Task instructions: In the data that follows, give the number of lines containing the word "computer". Offer no additional comment.

Supplied records:
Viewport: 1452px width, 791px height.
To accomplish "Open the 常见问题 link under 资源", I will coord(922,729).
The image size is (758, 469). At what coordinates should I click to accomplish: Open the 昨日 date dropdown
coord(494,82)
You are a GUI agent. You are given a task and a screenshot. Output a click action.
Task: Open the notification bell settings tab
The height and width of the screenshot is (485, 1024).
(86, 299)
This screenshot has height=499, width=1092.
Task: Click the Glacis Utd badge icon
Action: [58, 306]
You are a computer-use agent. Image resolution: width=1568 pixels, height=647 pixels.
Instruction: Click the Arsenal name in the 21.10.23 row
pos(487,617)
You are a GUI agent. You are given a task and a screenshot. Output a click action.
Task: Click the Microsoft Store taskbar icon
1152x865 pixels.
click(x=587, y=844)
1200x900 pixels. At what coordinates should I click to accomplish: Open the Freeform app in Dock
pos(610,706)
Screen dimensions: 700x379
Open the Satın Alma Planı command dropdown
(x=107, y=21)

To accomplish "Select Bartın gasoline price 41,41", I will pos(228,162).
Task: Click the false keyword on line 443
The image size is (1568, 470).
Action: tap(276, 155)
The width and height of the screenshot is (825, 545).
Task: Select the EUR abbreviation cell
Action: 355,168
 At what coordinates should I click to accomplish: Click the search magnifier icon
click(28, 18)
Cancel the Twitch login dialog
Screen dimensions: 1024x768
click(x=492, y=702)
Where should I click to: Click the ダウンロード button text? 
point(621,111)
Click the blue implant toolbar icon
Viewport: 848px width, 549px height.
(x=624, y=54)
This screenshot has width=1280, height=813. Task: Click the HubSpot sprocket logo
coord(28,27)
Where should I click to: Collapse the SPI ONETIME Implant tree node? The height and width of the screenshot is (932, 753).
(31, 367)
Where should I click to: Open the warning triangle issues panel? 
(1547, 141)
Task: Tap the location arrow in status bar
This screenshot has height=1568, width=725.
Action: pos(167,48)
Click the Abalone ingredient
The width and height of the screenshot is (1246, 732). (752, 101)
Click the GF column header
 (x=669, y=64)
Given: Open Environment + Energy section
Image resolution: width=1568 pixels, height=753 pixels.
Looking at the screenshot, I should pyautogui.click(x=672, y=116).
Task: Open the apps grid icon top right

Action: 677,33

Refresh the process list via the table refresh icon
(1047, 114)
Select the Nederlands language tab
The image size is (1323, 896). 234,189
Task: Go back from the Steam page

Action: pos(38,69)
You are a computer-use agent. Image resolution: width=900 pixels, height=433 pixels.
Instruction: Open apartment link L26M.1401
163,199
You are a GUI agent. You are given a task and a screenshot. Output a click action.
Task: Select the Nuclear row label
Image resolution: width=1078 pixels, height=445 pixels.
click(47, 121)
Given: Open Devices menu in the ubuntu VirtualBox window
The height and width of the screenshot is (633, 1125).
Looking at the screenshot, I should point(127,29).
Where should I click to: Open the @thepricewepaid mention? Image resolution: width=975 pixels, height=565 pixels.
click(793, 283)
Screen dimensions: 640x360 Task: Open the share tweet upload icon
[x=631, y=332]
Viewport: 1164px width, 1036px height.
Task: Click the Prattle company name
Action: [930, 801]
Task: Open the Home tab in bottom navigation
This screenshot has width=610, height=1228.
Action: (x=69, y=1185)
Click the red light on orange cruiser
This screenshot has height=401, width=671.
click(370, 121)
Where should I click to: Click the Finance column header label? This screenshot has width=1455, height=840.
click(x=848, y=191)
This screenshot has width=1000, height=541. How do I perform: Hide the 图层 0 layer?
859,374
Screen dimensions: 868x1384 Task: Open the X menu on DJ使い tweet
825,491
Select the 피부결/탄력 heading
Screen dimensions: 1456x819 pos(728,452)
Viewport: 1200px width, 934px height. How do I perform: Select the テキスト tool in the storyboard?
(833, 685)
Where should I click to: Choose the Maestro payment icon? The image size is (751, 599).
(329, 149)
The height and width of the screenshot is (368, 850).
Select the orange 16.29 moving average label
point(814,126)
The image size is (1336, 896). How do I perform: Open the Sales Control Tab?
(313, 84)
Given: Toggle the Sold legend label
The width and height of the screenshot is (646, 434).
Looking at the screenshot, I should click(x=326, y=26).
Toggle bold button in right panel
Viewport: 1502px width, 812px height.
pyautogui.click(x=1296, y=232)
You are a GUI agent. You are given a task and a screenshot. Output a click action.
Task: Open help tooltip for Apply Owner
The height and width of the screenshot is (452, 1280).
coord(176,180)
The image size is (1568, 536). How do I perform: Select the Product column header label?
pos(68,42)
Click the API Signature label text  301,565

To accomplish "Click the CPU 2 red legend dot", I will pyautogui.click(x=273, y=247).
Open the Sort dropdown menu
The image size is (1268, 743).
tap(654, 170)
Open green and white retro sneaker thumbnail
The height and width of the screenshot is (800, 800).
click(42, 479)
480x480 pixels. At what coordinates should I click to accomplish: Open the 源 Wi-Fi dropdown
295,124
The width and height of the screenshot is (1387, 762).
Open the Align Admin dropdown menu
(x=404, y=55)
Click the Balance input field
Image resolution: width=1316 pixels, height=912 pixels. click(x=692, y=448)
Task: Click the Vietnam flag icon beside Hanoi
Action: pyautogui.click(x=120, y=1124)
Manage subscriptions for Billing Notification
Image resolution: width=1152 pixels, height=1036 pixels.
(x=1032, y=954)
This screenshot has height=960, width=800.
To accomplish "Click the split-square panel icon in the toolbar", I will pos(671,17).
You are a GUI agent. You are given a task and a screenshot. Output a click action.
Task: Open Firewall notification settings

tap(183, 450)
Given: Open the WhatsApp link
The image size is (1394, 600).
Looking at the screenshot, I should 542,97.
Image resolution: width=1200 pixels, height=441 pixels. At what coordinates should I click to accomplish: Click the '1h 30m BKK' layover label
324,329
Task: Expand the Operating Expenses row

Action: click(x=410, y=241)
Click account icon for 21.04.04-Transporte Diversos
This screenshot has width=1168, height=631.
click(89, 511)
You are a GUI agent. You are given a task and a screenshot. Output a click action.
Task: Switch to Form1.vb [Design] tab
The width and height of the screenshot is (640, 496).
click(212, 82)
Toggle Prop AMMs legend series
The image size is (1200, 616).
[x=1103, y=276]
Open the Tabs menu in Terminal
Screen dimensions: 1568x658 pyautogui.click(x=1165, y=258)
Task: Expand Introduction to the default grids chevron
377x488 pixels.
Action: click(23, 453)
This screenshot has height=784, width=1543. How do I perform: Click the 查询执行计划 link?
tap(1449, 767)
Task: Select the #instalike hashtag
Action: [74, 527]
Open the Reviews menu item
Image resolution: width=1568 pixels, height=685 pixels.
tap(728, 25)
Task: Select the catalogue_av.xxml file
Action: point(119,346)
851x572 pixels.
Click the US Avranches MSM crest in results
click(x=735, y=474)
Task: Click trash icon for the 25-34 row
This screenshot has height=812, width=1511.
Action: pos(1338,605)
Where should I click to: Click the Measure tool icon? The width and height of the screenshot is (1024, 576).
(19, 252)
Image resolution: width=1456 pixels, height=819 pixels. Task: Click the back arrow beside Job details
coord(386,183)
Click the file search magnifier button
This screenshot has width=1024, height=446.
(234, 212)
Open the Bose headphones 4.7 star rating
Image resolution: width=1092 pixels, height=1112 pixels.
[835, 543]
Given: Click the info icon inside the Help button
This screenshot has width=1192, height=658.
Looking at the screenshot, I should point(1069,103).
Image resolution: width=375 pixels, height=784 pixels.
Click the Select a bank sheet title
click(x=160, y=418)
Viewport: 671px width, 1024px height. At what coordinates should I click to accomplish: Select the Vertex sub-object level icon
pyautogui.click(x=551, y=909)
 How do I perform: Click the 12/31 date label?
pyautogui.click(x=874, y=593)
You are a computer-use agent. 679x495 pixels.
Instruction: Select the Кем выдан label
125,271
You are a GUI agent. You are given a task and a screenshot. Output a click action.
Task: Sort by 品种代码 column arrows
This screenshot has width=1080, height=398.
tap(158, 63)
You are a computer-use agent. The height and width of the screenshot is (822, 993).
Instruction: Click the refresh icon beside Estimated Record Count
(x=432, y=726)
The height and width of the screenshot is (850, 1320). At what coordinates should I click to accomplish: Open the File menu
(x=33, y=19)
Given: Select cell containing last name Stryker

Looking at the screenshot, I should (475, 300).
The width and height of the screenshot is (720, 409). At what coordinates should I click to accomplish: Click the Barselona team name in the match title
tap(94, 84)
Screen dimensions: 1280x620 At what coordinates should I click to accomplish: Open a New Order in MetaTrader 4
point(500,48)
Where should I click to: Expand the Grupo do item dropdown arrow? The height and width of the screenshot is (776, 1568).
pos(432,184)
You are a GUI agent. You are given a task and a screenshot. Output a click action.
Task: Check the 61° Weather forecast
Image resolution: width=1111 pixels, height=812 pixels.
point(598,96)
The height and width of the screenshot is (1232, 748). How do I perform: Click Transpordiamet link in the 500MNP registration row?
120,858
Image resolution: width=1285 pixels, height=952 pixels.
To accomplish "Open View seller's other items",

Result for this task: 4